*** Dataset extract Section Begins ***

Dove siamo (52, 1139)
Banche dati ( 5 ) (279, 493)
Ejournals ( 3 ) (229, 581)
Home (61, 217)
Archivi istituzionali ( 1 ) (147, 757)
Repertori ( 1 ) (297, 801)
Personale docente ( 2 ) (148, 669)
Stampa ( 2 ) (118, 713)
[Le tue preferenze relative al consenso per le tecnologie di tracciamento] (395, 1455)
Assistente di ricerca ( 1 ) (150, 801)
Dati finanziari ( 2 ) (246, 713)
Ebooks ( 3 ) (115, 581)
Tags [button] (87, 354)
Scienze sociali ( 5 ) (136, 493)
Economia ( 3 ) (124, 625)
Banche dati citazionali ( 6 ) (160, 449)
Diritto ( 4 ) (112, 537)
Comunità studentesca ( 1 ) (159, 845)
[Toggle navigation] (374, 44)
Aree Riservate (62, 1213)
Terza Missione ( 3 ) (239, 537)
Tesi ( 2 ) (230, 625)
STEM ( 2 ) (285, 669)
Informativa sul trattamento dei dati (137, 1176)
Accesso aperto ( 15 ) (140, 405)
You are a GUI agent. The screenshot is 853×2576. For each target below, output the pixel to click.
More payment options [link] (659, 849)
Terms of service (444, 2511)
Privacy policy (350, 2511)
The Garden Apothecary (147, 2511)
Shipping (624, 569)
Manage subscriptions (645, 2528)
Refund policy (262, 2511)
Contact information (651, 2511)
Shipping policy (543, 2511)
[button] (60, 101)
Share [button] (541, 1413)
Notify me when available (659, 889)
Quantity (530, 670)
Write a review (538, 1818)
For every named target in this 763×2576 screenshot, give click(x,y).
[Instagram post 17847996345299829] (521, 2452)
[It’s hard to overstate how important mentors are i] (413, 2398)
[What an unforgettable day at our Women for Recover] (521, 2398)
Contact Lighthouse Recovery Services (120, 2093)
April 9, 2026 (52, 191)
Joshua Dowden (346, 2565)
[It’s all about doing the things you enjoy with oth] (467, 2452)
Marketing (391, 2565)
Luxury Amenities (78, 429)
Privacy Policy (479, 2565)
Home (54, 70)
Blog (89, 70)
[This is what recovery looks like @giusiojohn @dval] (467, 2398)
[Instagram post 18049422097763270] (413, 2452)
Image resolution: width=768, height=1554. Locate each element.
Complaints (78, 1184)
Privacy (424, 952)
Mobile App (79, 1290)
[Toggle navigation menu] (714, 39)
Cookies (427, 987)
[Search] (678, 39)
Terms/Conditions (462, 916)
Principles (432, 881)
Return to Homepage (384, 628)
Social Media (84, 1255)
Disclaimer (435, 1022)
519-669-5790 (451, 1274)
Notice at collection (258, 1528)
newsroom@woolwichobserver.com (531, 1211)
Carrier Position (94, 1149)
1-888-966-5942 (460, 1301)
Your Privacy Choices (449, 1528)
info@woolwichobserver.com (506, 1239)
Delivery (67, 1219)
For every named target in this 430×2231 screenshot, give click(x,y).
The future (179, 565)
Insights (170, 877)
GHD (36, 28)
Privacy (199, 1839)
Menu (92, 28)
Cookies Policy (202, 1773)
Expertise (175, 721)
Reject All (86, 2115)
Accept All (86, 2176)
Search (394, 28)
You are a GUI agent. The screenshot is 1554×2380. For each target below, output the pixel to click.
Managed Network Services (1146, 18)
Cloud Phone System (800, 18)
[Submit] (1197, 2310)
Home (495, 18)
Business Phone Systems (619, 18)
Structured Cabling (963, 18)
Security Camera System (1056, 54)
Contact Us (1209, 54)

*** Dataset extract Section Ends ***

Required action
Copy each line from the data that features the string "named".

Solution to this task
For every named target in this 763×2576 screenshot, give click(x,y).
For every named target in this 430×2231 screenshot, give click(x,y).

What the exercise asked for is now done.